Results Twelve patients with achalasia were identified. Among them, 1 patient was also with SLE and 2 patients with SSc (table). All of them experienced nocturnal coughing with regurgitation of ingested food without gastric acid and suffered from aspiration pneumonia. Interestingly, all these 3 patients had autoantibodies relating to SSc (scl-70 or centromere), although patient 1 had no sign indicating SSc. The prevalence of such autoimmune diseases in achalasia patients was 25% (3/12). Inversely, the prevalence of achalasia in SLE patients was estimated at 0.19% (1/539), while that in SSc patients 0.67% (2/297). These patients are 19 times and 67 times more likely to suffer from achalasia compared with general population (1/10000), respectively.

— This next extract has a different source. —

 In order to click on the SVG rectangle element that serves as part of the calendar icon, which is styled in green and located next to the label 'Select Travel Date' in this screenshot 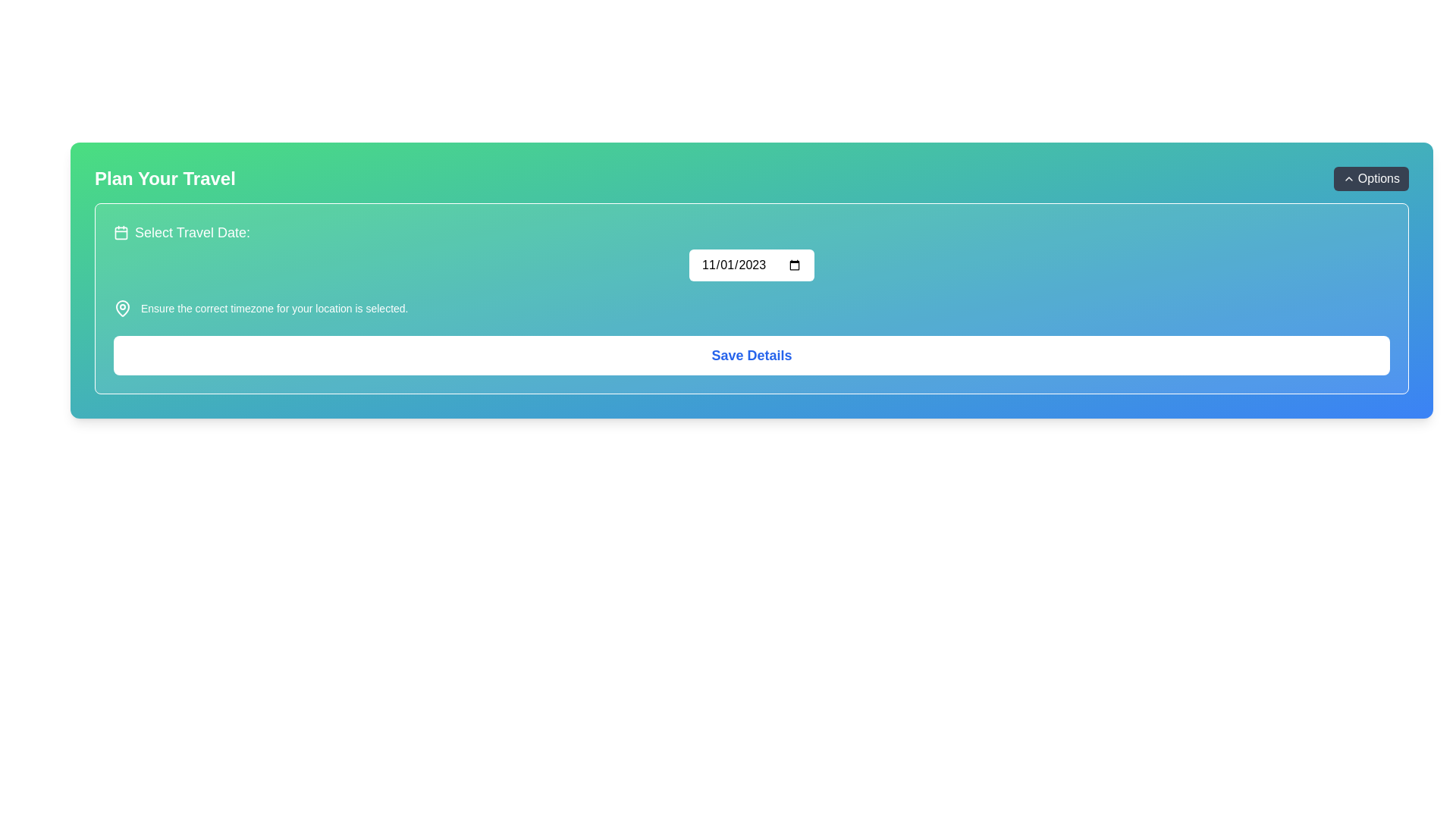, I will do `click(120, 233)`.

None of the 98 patients with PM and of 55 patients with DM had achalasia. The onset of achalasia could be before, at the same time as, or after that of autoimmune diseases.

Conclusions The prevalence of achalasia among patients with autoimmune diseases (especially SSc) is much higher than that in general population. When patients with autoimmune diseases present recurrent regurgitation of food without gastric acid, esophageal achalasia must be ruled out, considering it might be underdiagnosed. Patients with SSc can exhibit similar symptoms, having reflux esophagitis.However, their regurgitations are usually with gastric acid. This is an important point for differential diagnosis.

Further study is required to reveal its nature and clinical significance.

References

  1. Booy JD. Et al. Dis Esophagus. 2012;25:209-13.

  2. Katada N. et al. Ann Thorac Cardiovasc Surg 2012; 18: 420–428.

  3. Gockel I. et al. Dtsch Arztebl Int. 2012;109:209-14.